What is needed:
Copy the material word for word, from the line containing "Allow selection (640, 783)" down through the line containing "Apri listino ricambi (146, 1121)", with both of those lines included.

The input:
+++

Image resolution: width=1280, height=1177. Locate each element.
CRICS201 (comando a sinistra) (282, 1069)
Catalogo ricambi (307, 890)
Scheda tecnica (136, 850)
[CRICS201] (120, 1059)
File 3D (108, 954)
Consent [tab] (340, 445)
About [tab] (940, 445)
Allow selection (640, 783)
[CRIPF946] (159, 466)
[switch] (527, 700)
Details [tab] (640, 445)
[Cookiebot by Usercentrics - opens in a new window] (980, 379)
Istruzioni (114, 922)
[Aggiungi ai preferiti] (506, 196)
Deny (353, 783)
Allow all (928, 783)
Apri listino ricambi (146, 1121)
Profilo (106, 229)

+++

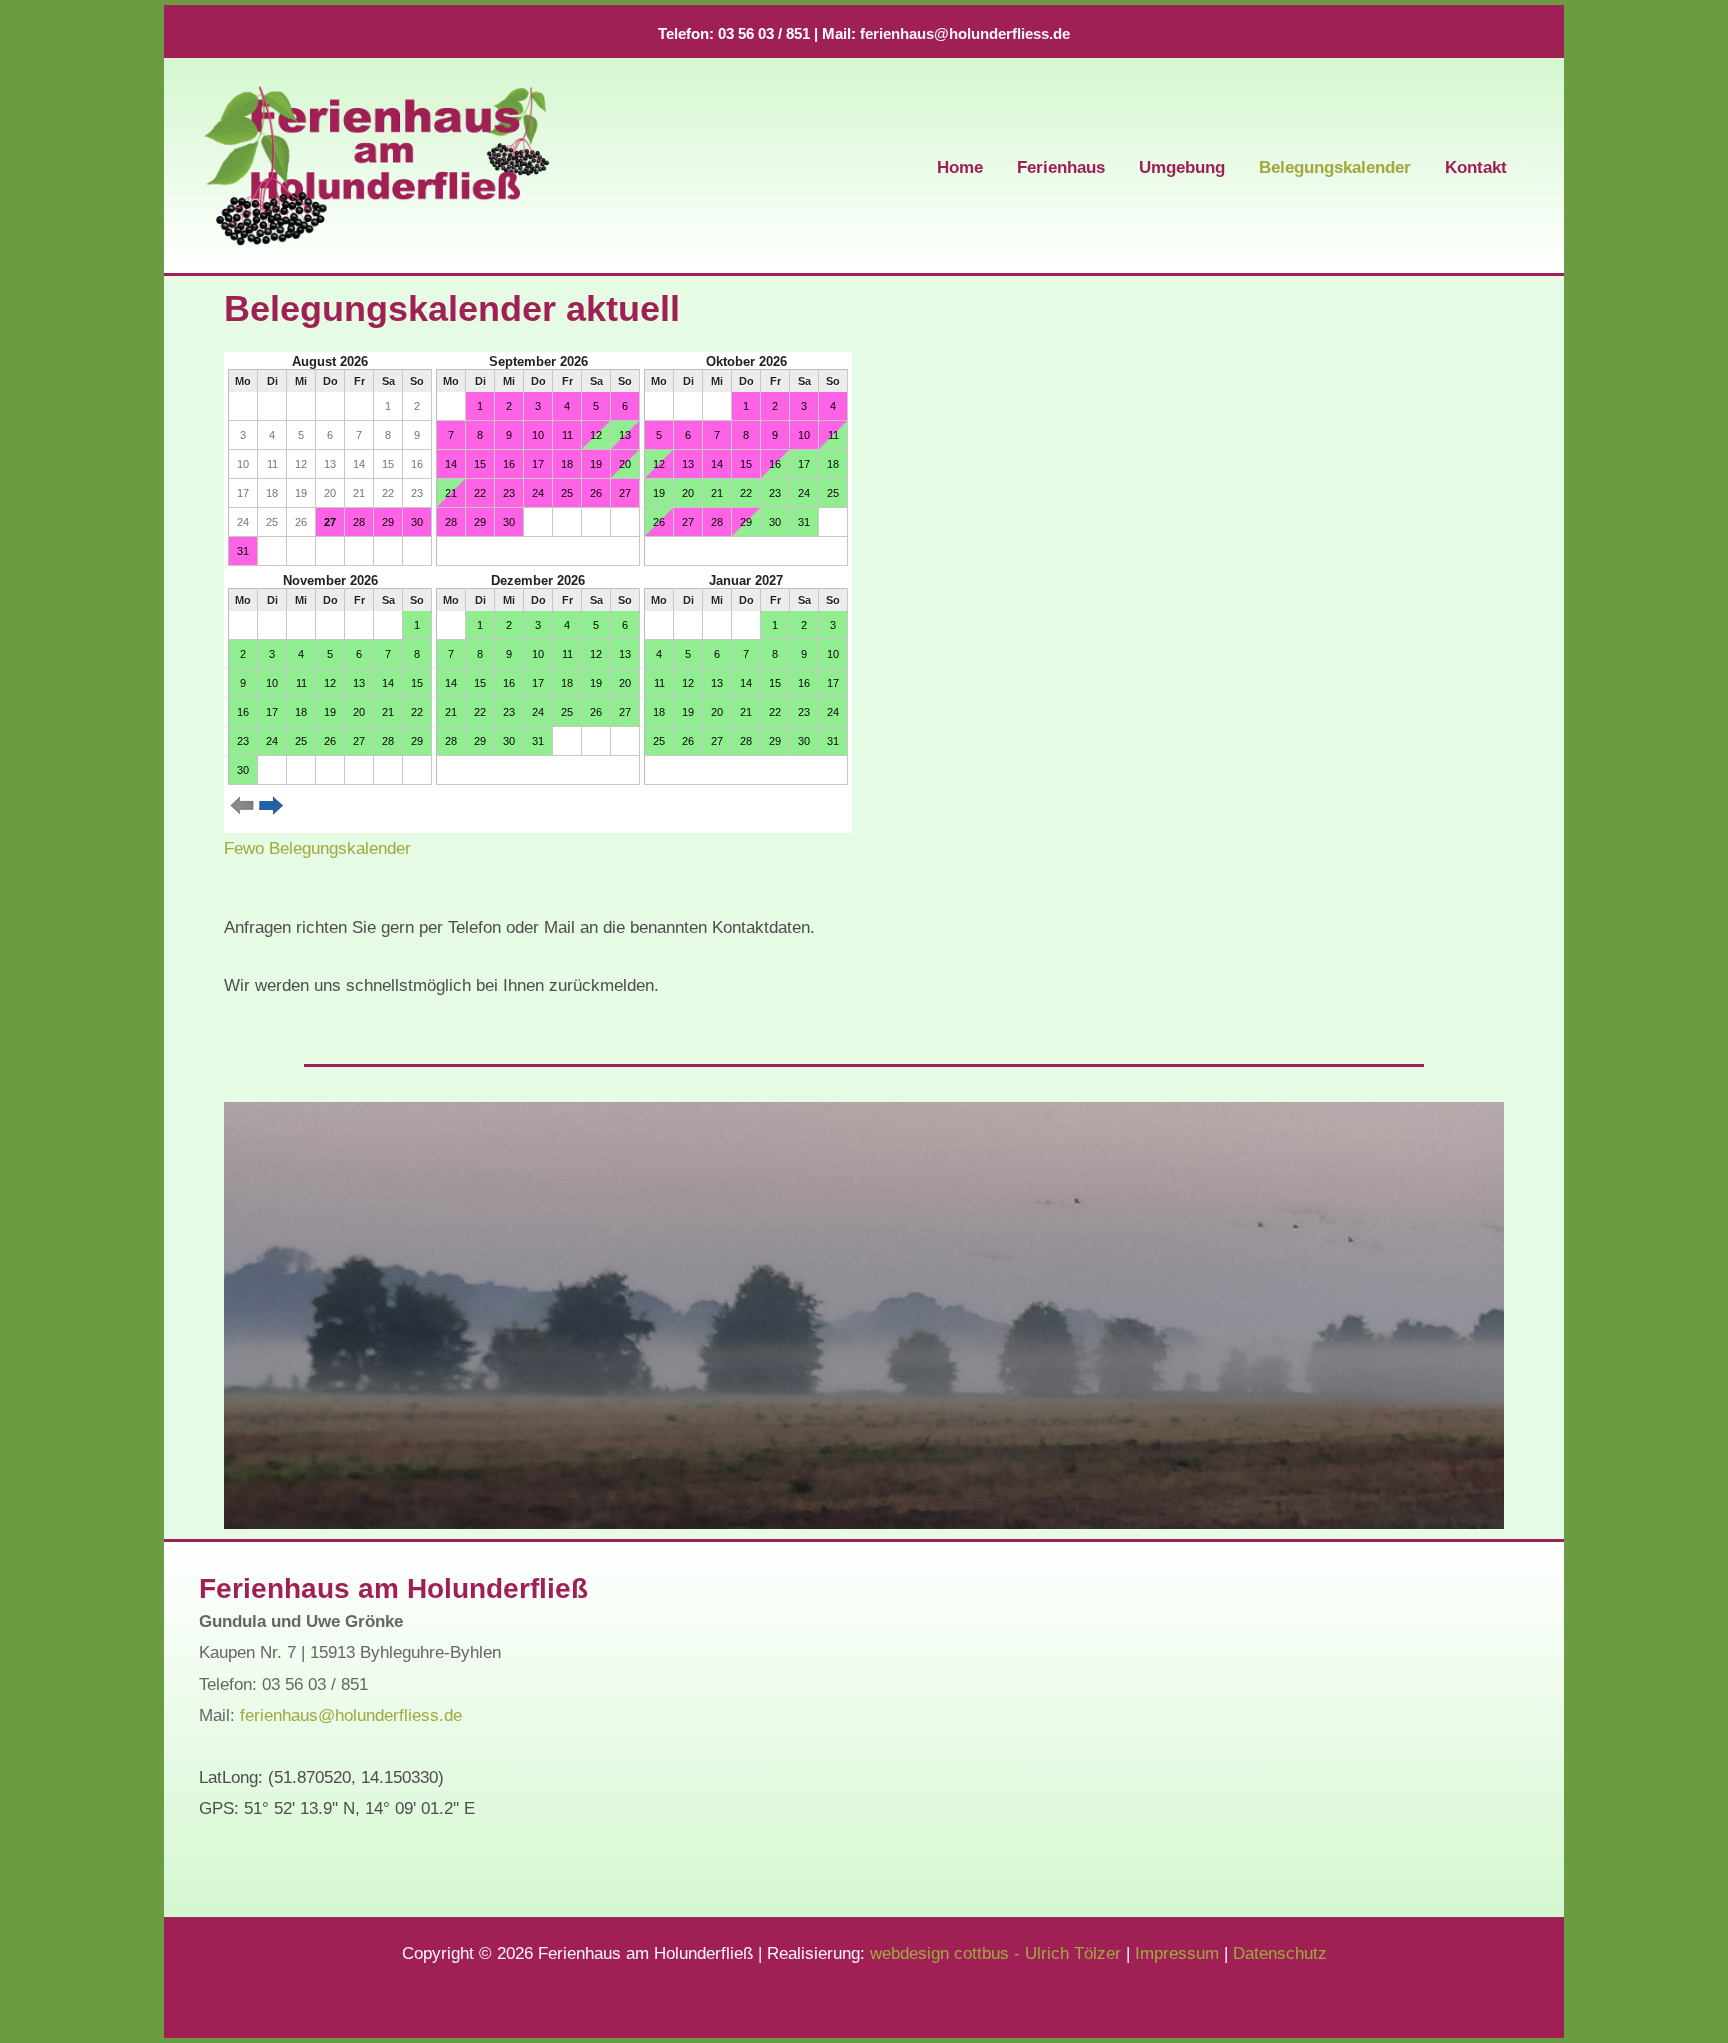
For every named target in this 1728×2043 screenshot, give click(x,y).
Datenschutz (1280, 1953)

+++

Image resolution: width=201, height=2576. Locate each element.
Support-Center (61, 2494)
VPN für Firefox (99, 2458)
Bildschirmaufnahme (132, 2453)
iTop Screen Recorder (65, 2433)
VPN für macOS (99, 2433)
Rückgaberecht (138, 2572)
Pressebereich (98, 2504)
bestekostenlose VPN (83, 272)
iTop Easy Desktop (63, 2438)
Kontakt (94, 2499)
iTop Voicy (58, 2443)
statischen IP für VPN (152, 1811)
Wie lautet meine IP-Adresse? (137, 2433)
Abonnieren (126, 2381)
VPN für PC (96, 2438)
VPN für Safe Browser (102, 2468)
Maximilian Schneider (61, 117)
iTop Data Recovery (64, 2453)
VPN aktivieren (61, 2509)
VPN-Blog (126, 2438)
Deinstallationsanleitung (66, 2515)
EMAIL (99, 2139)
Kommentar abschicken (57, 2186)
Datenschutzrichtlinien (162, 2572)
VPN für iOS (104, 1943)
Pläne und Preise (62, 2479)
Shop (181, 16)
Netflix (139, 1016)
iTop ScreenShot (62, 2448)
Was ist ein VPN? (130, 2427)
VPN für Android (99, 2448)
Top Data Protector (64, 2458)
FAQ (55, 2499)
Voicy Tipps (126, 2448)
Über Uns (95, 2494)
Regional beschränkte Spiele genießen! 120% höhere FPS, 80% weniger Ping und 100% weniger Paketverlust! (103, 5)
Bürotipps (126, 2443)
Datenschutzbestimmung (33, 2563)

+++

Solution for this task:
Allow selection (640, 783)
[CRIPF946] (159, 466)
[switch] (527, 700)
Details [tab] (640, 445)
[Cookiebot by Usercentrics - opens in a new window] (980, 379)
Istruzioni (114, 922)
[Aggiungi ai preferiti] (506, 196)
Deny (353, 783)
Allow all (928, 783)
Apri listino ricambi (146, 1121)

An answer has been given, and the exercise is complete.